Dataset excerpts
● ● ● ● ● ● ●

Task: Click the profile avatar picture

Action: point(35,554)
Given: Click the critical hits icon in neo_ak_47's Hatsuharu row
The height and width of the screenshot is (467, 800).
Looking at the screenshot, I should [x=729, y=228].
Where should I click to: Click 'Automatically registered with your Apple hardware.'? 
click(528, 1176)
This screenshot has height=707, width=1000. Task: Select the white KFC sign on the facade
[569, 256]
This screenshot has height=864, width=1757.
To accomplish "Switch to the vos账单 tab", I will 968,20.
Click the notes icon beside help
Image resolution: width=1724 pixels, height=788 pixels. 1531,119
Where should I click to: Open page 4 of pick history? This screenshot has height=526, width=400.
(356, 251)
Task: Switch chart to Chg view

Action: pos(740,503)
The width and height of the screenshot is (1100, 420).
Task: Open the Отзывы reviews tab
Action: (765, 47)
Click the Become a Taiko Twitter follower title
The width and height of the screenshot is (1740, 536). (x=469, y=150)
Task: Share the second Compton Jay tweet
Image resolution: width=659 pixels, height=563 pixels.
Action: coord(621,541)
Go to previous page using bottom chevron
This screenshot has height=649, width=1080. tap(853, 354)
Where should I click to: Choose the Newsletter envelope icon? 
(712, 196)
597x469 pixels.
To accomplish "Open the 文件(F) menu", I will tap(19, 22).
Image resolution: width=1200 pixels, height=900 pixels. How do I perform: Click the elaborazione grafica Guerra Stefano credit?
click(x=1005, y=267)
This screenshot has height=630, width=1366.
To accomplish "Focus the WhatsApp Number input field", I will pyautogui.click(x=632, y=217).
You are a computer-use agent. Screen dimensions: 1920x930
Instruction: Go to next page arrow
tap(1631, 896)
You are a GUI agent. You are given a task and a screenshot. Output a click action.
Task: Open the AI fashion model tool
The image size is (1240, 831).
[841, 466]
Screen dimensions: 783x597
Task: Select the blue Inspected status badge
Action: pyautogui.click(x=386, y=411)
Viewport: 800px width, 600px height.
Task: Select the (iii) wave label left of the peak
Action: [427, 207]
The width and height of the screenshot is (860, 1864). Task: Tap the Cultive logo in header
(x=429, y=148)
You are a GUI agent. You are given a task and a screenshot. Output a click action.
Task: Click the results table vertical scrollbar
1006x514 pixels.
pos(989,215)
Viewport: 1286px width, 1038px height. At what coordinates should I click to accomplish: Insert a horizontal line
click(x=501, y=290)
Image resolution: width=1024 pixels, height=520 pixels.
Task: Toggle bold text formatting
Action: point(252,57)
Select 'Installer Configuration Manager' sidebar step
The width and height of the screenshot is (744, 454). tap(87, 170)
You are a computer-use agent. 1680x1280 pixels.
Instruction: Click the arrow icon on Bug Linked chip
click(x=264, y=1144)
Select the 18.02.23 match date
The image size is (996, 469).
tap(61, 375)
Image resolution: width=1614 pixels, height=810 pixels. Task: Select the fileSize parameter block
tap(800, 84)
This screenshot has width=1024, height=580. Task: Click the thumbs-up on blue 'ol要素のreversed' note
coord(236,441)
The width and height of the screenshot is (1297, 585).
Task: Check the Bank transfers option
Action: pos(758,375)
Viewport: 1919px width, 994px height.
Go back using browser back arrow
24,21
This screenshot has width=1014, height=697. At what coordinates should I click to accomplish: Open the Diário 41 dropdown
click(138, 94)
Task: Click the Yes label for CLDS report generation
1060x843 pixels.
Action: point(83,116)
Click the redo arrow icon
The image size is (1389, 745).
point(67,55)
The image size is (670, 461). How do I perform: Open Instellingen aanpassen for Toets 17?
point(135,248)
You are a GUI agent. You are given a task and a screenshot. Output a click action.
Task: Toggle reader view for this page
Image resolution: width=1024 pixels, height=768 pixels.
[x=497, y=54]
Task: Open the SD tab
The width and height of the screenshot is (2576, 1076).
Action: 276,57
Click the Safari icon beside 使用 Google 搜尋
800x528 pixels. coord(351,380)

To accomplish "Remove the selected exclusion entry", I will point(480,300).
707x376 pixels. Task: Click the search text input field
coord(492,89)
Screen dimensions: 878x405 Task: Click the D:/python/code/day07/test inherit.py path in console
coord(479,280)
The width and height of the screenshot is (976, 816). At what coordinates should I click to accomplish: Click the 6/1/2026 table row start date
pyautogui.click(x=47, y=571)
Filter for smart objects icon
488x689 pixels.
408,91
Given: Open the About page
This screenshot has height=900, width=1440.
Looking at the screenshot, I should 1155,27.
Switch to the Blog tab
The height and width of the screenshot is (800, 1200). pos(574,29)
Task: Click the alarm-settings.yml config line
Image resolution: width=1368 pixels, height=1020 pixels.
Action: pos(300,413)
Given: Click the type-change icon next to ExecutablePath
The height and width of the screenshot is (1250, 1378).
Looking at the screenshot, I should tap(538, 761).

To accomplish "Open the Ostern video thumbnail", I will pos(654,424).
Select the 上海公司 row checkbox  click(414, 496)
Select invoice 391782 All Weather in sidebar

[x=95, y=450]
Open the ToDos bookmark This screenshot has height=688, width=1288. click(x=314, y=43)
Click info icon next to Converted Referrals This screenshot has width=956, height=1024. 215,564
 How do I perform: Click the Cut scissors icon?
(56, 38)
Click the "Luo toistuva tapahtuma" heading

● ● ● ● ● ● ●

Problem statement: The lines above that hold the string "computer" are to be located and copied.

Answer:
You are a computer-use agent. Screen dimensions: 1920x930
You are a computer-use agent. 1680x1280 pixels.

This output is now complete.